If the principles relating to fundamental errors generally apply to M&A transactions, the parties can contractually avoid its – sometimes undesired – effects: they may contract around it and waive in advance their right to retroactively rescind the contract on the basis of a fundamental error or because of a default in various way. These tools may be used individually but also cumulatively within a single transaction.
First, the parties may limit the legal remedies available to them in the transaction agreement. This can be achieved by including a “sole remedy” clause, which substantially provides that the legal remedies set forth in the agreement are the only remedies available to the parties (see Tschäni Rudolf/Wolf Matthias, Vertragliche Gewährleistung und Garantien – Typische Vertragsklauseln, in Mergers & Acquisitions VIII, Zurich (Schulthess) 2006, pp. 94 ff., pp. 119-120). The effect of such clause is to prevent the buyer from rescinding the SPA based on a fundamental error or terminating the agreement for a breach by the seller. The only remedy available to the buyer under the SPA will be a reduction of the purchase price, to the extent required to compensate the damage it suffered from the seller’s breach.
Second, the parties may specify that the representations and warranties (“R&Ws”) provided for in the acquisition agreement are the only R&Ws given by a party to the other, to the exclusion of any R&W non expressly set forth therein. If a fact is not covered by the R&Ws, a party implicitly acknowledges that such fact is not a necessary element to the party’s decision to enter into the agreement. Accordingly, that party may not raise a fundamental error with respect to facts that are not part of the R&Ws (see, for example, Tschäni/Wolf, p. 109 or Schenker Urs, Risikoallokation und Gewährleistung beim Unternehmenskauf, in Mergers & Acquisitions VII, Zurich (Schulthess) 2005, pp. 240 ff., pp. 263-264).

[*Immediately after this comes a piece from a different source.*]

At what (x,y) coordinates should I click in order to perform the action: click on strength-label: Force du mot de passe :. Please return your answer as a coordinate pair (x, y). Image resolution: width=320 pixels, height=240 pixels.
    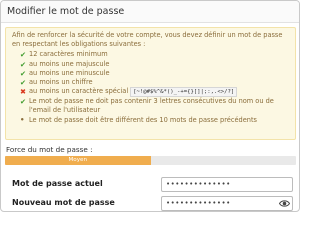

Third, the buyer may carry out a due diligence on the target or – especially in the context of auctions – the seller may make a vendor due diligence report available to the potential buyers. Given that a fundamental error presupposes the misrepresentation of a fact, the buyer will not be able to claim it would fall under a fundamental error as long as the information provided to the buyer is true, complete and not misleading (see Tschäni Rudolf/Frey Harold/Müller Dominique, Streitigkeiten aus M&A-Transaktionen, Zurich (Schulthess) 2013, pp. 16 and 120).